EXERCISE AIM –
Can you rewrite all of these lines with every "Instruction" renamed to "Command", keeping everything else the same and leaving out the pictures?
***
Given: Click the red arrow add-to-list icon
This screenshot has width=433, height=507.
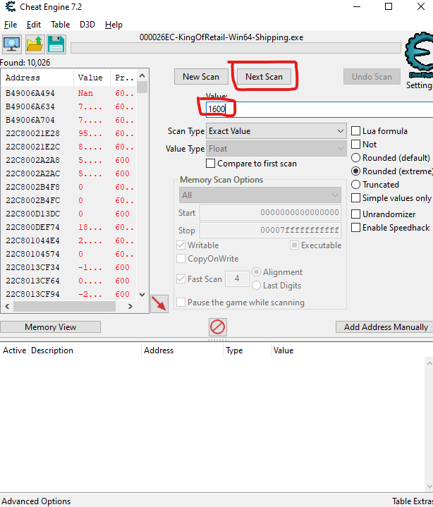Looking at the screenshot, I should pyautogui.click(x=160, y=304).
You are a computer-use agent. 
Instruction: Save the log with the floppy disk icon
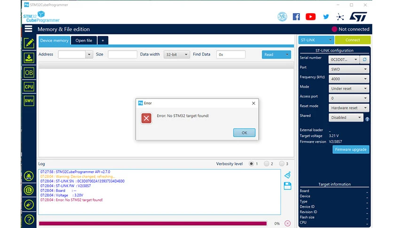(288, 186)
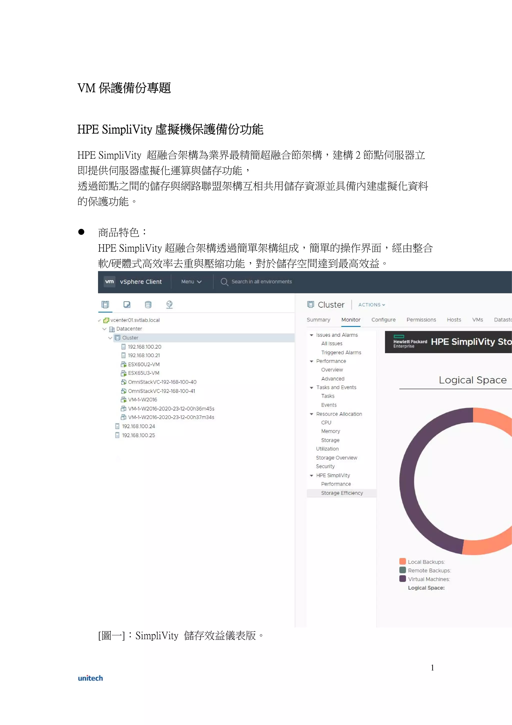Collapse the Cluster tree node
The image size is (512, 725).
click(110, 338)
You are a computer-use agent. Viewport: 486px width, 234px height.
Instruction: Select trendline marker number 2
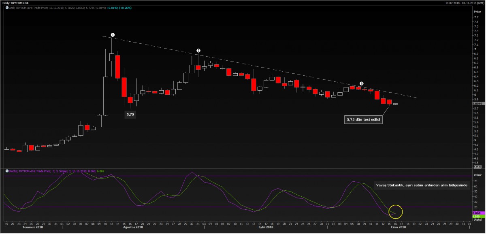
***
OUTPUT FOR THIS EXERCISE –
Given: Click the red arrow add-to-list icon
This screenshot has width=433, height=507.
Looking at the screenshot, I should pyautogui.click(x=160, y=304).
You are a computer-use agent. 
Command: Save the log with the floppy disk icon
(288, 186)
Collapse the Cluster tree node
The image size is (512, 725).
click(110, 338)
You are a computer-use agent. Viewport: 486px width, 234px height.
Command: Select trendline marker number 2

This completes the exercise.